Послышался неодобрительный ропот.

– Семеныч, – возмутился неопрятный бородатый мужик, стоявший рядом с Женей, – Чо за хрень? Ни тебе в туалет сходить. Ни покурить, – от него отвратительно через запах неухоженности пахнуло перегаром.

– Завьялов! – бесцеремонно одернул его старший, – Дома будешь права качать – перед женой. Сказано – в автобус, значит, в автобус… В Свердловске накуришься, – добавил он, взглянув в сторону главного инженера, массивно стоявшего чуть в сторонке.

– Ладно, ладно тебе. Молчу, – буркнул мужик, входя в проем передних дверей, и жуликовато оглядываясь, стал протискиваться в другой конец.
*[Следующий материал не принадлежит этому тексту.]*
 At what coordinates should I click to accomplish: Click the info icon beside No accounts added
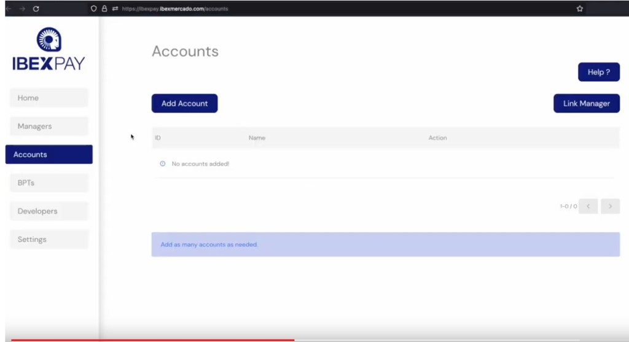(163, 164)
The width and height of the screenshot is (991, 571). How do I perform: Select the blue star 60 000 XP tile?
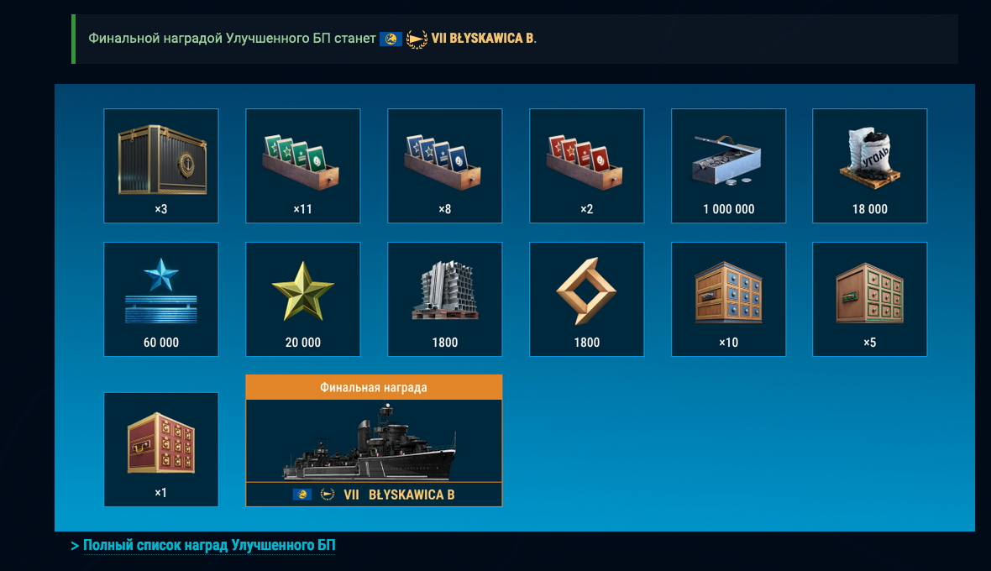point(161,300)
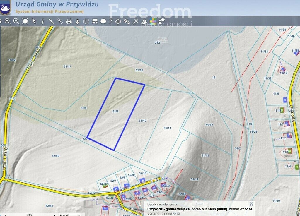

– Вот увидишь, – наклонился к Жене дефектоскопист, – сейчас втихаря – в рукав будет курить. В Саранске нас уже не первый раз так мытарят…

– Извини, – не стал Женя ждать подробностей, – А Семеныч – это кто?

– Семеныч? – переспросил Роман, – Начальник бурплощадки – Копытов. Мой тезка, между прочим.

Последними в салон, переговариваясь, вошли главный инженер со старшим. И автобус, хлопнув дверями, тронулся. По салону, буквально через полминуты, потянуло сигаретным дымком.

– Кто там курит? – повернувшись назад, громко спросил старший, – Кто-то хочет поездком – за свой счет ехать в Советский? Завьялов?

– А чо – Завьялов? – донеслось сзади, – Кроме меня здесь – чо – никого нет? – бородатый театрально оглянулся по сторонам, вытянув шею, – Семеныч, – возмутился он наигранно, с ехидной улыбкой, – На этот раз, точняк, не я.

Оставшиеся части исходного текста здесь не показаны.